◆ Task to carry out
Could you copy out all of the data below, line for line and word for word?

Stored dataset items:
○ ○ ○ ○ ○
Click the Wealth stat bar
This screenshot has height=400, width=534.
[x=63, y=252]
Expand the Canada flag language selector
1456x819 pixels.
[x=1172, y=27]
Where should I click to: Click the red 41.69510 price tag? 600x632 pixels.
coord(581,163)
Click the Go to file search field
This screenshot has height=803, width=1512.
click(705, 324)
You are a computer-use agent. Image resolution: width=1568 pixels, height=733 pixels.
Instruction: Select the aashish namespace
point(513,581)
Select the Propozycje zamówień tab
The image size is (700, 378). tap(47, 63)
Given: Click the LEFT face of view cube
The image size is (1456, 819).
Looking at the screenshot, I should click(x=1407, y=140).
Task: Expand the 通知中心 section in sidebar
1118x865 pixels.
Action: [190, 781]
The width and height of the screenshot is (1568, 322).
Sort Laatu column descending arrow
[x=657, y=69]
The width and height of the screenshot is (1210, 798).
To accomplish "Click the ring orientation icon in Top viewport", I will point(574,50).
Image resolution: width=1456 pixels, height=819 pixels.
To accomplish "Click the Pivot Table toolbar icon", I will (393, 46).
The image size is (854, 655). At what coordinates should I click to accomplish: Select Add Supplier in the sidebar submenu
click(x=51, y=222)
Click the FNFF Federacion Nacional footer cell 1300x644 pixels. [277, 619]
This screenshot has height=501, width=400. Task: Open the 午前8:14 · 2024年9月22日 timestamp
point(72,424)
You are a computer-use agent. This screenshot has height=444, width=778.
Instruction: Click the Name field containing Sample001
○ ○ ○ ○ ○
◆ Exercise result
Click the Wealth stat bar
This screenshot has height=400, width=534.
[x=63, y=252]
Expand the Canada flag language selector
1456x819 pixels.
[x=1172, y=27]
Where should I click to: Click the red 41.69510 price tag? 600x632 pixels.
coord(581,163)
Click the Go to file search field
This screenshot has height=803, width=1512.
click(705, 324)
You are a computer-use agent. Image resolution: width=1568 pixels, height=733 pixels.
Instruction: Select the aashish namespace
point(513,581)
Select the Propozycje zamówień tab
The image size is (700, 378). tap(47, 63)
Given: Click the LEFT face of view cube
The image size is (1456, 819).
Looking at the screenshot, I should click(x=1407, y=140).
Task: Expand the 通知中心 section in sidebar
1118x865 pixels.
Action: [190, 781]
The width and height of the screenshot is (1568, 322).
Sort Laatu column descending arrow
[x=657, y=69]
The width and height of the screenshot is (1210, 798).
To accomplish "Click the ring orientation icon in Top viewport", I will point(574,50).
Image resolution: width=1456 pixels, height=819 pixels.
To accomplish "Click the Pivot Table toolbar icon", I will (393, 46).
The image size is (854, 655). At what coordinates should I click to accomplish: Select Add Supplier in the sidebar submenu
click(x=51, y=222)
Click the FNFF Federacion Nacional footer cell 1300x644 pixels. [277, 619]
This screenshot has height=501, width=400. Task: Open the 午前8:14 · 2024年9月22日 timestamp
point(72,424)
You are a computer-use agent. This screenshot has height=444, width=778.
Instruction: Click the Name field containing Sample001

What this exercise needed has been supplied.